The answer, not surprisingly, is a bit of everything. David Torkanowsky, a local composer with scores like PBS' drama Elysian Fields to his credit, knows all about this. As composer for the USA series The Big Easy, David is constantly making gumbo of a number of indigenous styles.

"Usually, [the producers] tell me what they want, and I provide it," he says. "About ten days into shooting we have a spotting session, where they decide what they need: Sound FX, dialogue replacement, and scoring. I usually have one week to score 15 to 20 minutes of music." For a show that has taken constant hits for its depiction of local life, the minds behind the series are surprisingly astute. "I'm really lucky to be working for them, because they really understand the music of the region, " David says. "As opposed to most people in the business, who just see New Orleans as nothing more than a cool set." The USA Network isn't exactly known for lavish budgets, so David sometimes finds himself accompanied by local legends. If, for example, the series can't afford to buy Earl King's "Trick Bag", David says, "I'll bring Earl into the session to play along."

Some locals have taken issue with the large amounts of Cajun and Zydeco music in the show, especially since the series is set in the city proper and not in the outlying bayou areas from where the music originates. It's a common mistake among many moviemakers, sort of like using surf music in a scene set in downtown Los Angeles, but for once, there's a valid reason: the main character. "It's Remy McSwain's theme," says Torkanowsky, "and he's a Cajun. It's what's needed."

New Orleans native composer Terence Blanchard is Torkanowsky's closest film equivalent. A former member of Art Blakey's Jazz Messengers, the trumpeter has scored over eight national film releases, including "Sugar Hill", "Trial By Jury", and "The Promised Land". He's probably best known, however, as Spike Lee's main composer ("Mo' Better Blues", "Jungle Fever", "Malcolm X").

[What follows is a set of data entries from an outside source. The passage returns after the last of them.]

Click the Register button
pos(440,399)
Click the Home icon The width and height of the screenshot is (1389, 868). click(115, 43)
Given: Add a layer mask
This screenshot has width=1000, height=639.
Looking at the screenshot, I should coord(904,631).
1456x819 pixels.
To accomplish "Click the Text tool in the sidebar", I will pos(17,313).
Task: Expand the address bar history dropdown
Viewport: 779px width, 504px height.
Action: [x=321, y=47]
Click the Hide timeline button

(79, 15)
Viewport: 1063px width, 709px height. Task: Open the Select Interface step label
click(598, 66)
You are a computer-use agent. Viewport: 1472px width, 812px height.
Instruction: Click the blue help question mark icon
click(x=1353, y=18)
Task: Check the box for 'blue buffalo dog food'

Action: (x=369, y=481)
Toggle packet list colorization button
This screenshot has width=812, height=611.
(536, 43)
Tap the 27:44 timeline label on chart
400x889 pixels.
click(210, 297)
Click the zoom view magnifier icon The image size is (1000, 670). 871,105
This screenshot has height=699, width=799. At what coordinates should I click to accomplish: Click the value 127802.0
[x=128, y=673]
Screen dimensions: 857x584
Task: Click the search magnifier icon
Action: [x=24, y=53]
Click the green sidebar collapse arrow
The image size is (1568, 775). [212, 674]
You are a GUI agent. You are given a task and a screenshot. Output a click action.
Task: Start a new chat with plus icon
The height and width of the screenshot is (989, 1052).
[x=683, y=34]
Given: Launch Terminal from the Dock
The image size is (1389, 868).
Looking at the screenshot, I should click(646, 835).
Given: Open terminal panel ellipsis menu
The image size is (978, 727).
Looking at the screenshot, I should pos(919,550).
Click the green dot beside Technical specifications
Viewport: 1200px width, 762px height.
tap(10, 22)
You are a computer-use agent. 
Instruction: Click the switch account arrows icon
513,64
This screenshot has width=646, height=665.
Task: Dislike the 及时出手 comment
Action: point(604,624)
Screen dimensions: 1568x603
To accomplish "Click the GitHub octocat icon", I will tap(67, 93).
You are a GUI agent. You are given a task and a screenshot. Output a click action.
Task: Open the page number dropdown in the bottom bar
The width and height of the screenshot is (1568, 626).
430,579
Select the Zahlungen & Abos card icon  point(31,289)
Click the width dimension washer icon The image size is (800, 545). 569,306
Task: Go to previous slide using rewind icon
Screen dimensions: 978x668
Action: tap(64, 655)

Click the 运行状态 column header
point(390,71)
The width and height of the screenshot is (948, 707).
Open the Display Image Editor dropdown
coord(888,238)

An original jazz composition, "Sing Soweto," was the door into scoring for Blanchard, who had previously played in Spike's finest hour-and-a-half, "Do The Right Thing". The director heard "Soweto" and was so impressed he ordered Blanchard to create a string arrangement of it. This proved to be a watershed experience for the neophyte, leading him to other scoring gigs and helping him find his compositional style: Rather than give an orchestrator the music and have him "blow it up" to a symphonic level, as most players-cum-composers do, Blanchard scores "like a John Williams" and works the arrangements out himself.

Still, for all his control, Blanchard finds himself fighting the Hollywood system in order to get his music heard. Creating a film score is one thing, but when it comes time to press the soundtrack, most composers are left high and dry. For all his work, Blanchard has never had his scores featured on any of the films' "official soundtrack" CDs. Even on a "Spike Lee joint" like "Jungle Fever", Terence was left off of the CD in favor of Stevie Wonder songs that were written for the film but barely present in it. Says Blanchard, "There's a big trend in Hollywood with some of the directors to put out soundtracks of all the pop music [instead of the score]. A friend of mine who's a film scorer [Bob Strickland, a Blanchard collaborator] just recently got his first CD of the music from one of his films, and he's been scoring for years and years and years." Nevertheless, the composer presses on, in demand in Hollywood, if not exactly well represented. His goal: "to bring out the tangible essence of whatever the director is trying to convey… The whole key to making great music is your judgement. What direction you choose to go in - that's what makes it great to me."

These two New Orleans musical architects - among the best in their field - present two sides of the same coin. Working within an entire system, one that's infamously rigid but still hungry for talent, they manage to breathe the essence of their surrounding city into whatever they're given. One brings a taste of New Orleans to the rest of the country, while the other instinctively spices his music with local flavor. With the film and television business booming in the South Louisiana area, it's a good thing they're there. Or would you rather hear more Country music?